One good example of translating this theory into reality is that of WPF, Pakistan’s LSBE portal. The creation of the portal is a step towards the knowledge management of Sexual and Reproductive Health and Rights in Pakistan especially for the youth. The portal aims to reflect the right information to the youth through informative articles, polls, referral lists, discussion forums, videos for young people, search facility, interactive quizzes and games etc.

The aim of knowledge management then, is not necessarily to manage all knowledge, just the knowledge that is most important to the organization. In a nutshell, good knowledge management is all about ensuring that people are getting the right knowledge, in the right place, at the right time.
 
World News
 
Iran set to allow first transsexual marriage
Iran is set to allow what is believed to be its first transsexual marriage after the would-be bride asked a court to override her father's opposition to the match.

The woman, named only as Shaghayegh, told Tehran's family court that she wanted to wed her best friend from school, who had recently undergone a sex-change operation to become a man, but was unable to obtain her father's blessing, as legally required.

Now her father has agreed to permit the union on condition that the male partner, Ardashir, who was previously a woman called Negar, undergoes a medical examination intended to prove it would be a proper male-female relationship.

The father's change of heart came after he was summoned to court to explain his opposition.
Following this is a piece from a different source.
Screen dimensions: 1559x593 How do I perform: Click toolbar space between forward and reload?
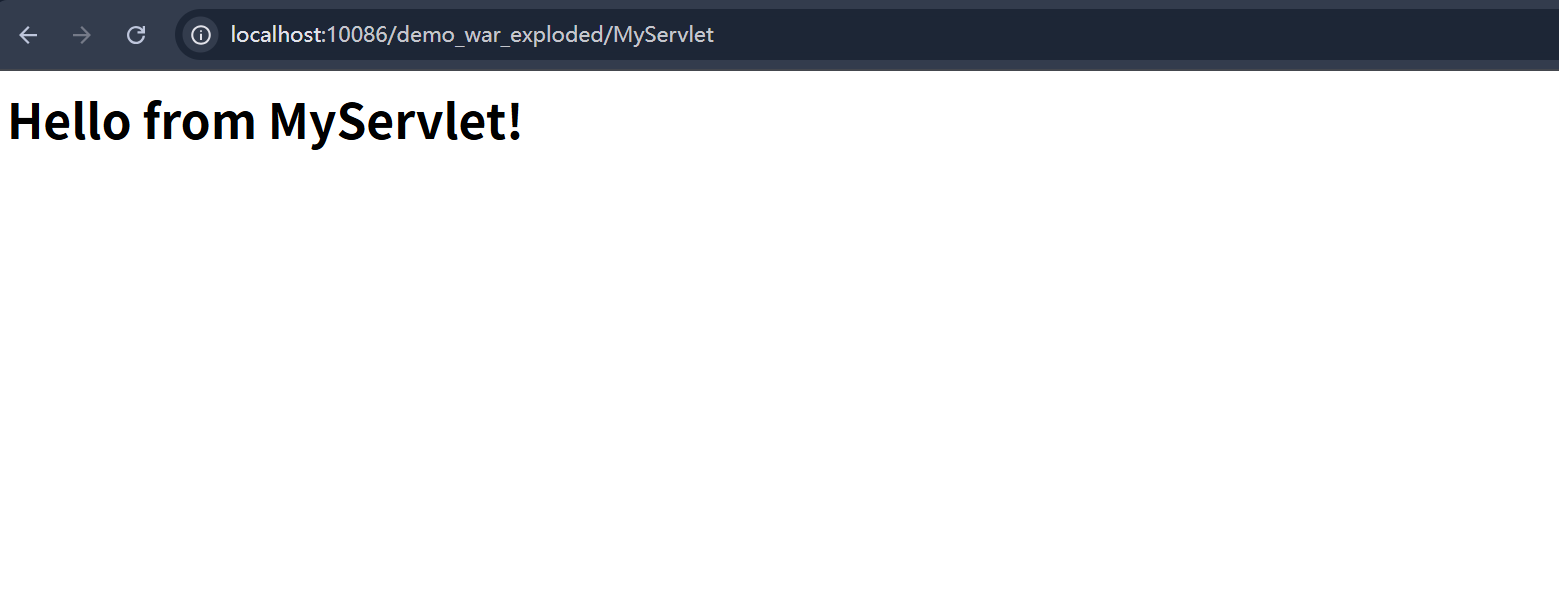[109, 35]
He told the judge, Alireza Sedaghati, that he had been driven by "fear of humiliation".

A local newspaper reported that the two had been friends for 12 years after meeting at school and had later studied at the same university, where their close relationship had been well known to fellow students.
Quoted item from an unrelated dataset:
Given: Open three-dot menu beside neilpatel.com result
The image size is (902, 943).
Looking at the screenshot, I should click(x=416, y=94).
After graduating, Negar changed sex under Iran's Islamic laws which deem transsexuals religiously permissible, in contrast to the blanket ban on homosexuality, which is considered a sin.

Iran carries out more sex change operations than any other country apart from Thailand after the late Ayatollah Ruhollah Khomeini, spiritual leader of the 1979 Islamic revolution, issued a religious fatwa approving the practice, which has government funding. Critics have suggested that some of those changing sex are not true transsexuals but gays or lesbians who feel forced into the operation by social pressure.
Source: Guardian (UK), 11 September 2009
 
Contraception cheapest way to combat climate change
Contraception is almost five times cheaper as a means of preventing climate change than conventional green technologies, according to research by the London School of Economics.

Every £4 spent on family planning over the next four decades would reduce global CO2 emissions by more than a ton, whereas a minimum of £19 would have to be spent on low-carbon technologies to achieve the same result, the research says.

The report, “Fewer Emitter, Lower Emissions, Less Cost”, concludes that family planning should be seen as one of the primary methods of emissions reduction. The UN estimates that 40 per cent of all pregnancies worldwide are unintended.

If these basic family planning needs were met, 34 gigatons (billion tonnes) of CO2 would be saved – equivalent to nearly 6 times the annual emissions of the US and almost 60 times the UK’s annual total.

Roger Martin, chairman of the Optimum Population Trust at the LSE, said: “It’s always been obvious that total emissions depend on the number of emitters as well as their individual emissions – the carbon tonnage can’t shoot down as we want, while the population keeps shooting up.”

UN data suggests that meeting unmet need for family planning would reduce unintended births by 72 per cent, reducing projected world population in 2050 by half a billion to 8.64 million.

The research is published on the day that the Government’s climate change advisers, the Climate Change Committee, warned households and industry that a planned 80 per cent reduction in emissions are likely to prove insufficient.